Gkikaki also comments on the fact that each of the pillars is angled, and if you extended a line from the pillars upwards, they would eventually cross paths in the space above the Parthenon.

Because so much care was taken in the construction of the Parthenon, using the best materials available at the time, and the fact that its foundations were laid in the rock upon which it was built, it lasted through some pretty strenuous ordeals.

In 426 BCE, not long after the Parthenon had been built, it survived an earthquake that hit Athens with minimal damage.

It survived another quake in 373 BCE, and again in 226 BCE. So far it has shown to be remarkably resistant to seismic activity, with its most recent test being a 5.9-Richter earthquake in 1999 that didn’t cause any major damage to the structure.

Its resistance to earthquakes is so intriguing that a group of Japanese scientists was sent specifically to study its seismic-resistant properties in 2008.

The Greek Parthenon
A rendering of Acropolis Hill/The Parthenon. (Getty Images).

Unfortunately, its anti-earthquake properties don’t translate to anti-explosion properties. On Sept. 26, 1687, the Parthenon experienced the most destructive event in its two-and-a-half millennium history.

At that time Athens, and therefore the Parthenon, was controlled by the Ottoman Empire. The Ottoman Turks were using the Parthenon as a gunpowder magazine, a place where gunpowder is stored, as well as a shelter for local Turks.

Athens was being attacked by a Venetian force led by Captain-General Francesco Morosini. On the day in question, Morosini fired a series of mortar rounds towards The Acropolis, one of which scored a direct hit on the gunpowder magazine.

The resulting explosion blew out a number of columns and caused the inner chamber to collapse entirely, resulting in hundreds of deaths. Morosini and his army had done more damage to the Parthenon in a few seconds than had befallen it in the previous 2,000 years combined. 

In the decades and centuries that followed, many people visited the site in order to pillage what they could, believing the whole area would soon be razed to the ground due to its now precarious nature.

Possibly the most notable instance of pillaging occurred in the first few years of the 19th century. Scottish Nobleman Thomas Bruce, the 7th Earl of Elgin, claimed he was granted permission to remove as much of the stone as he wanted.

A huge collection of pieces from the Parthenon, known as “Elgin’s Marbles,” was therefore packed up and shipped to England in 1803.

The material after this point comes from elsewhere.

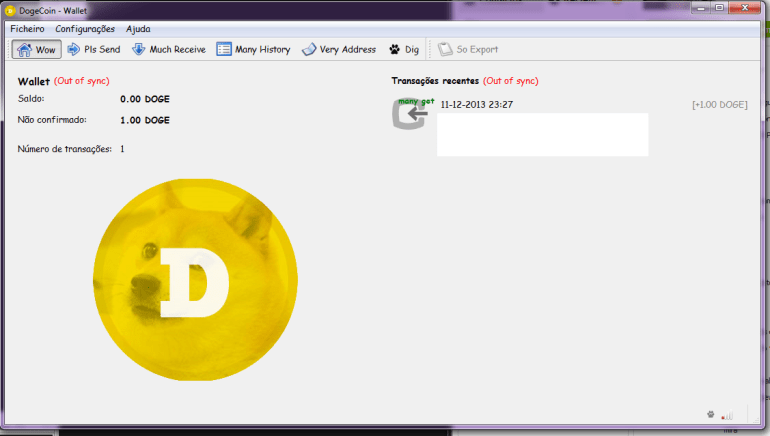This screenshot has height=436, width=770.
Task: Show the Many History transaction list
Action: click(254, 49)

They were acquired by, and are currently held at the British Museum, but their claim to the stones is still a hotly debated question.

A full restoration

Nowadays, the Parthenon is undergoing a series of massive restoration projects that were kicked off by the Greek government in 1975.

“Enough of the building has survived that we can confidently reconstruct the rest. The temple, like most Greek temples, is rigorously symmetrical, and its overall arrangement is clearly predictable from what we have,” says Canevaro.

There is even a full-scale replica of the Parthenon that is open to visitors in, of all places, Nashville Tennessee. 

Canevaro believes that, even though the Parthenon was built to last, a lot of why it’s still so intact today comes down to luck. He notes that while these are both Greek temples, they’re now both located in parts of Italy:

“The Parthenon was clearly built to live on, with the best materials and the best architectural techniques available at the time. It was damaged by a fire in the third century CE but was repaired in the fourth century. As with many Greek temples, survival was a matter of history and chance.”

“The Parthenon ceased activity as a pagan temple at some point in the fifth century CE, and became a Christian church in the sixth, before being turned into a Mosque at the end of the fifteenth. This continued occupation meant that there was always a roof and the building was maintained, rather than pillaged for building materials like many others, although it also meant that at various points modifications were made to it. This helped its preservation. Note, however, that we do have better-preserved temples, some of which are even older. Two examples: the Doric temple at Paestum, in southern Italy, and the Doric ‘Temple E’ at Selinunte, in Sicily.”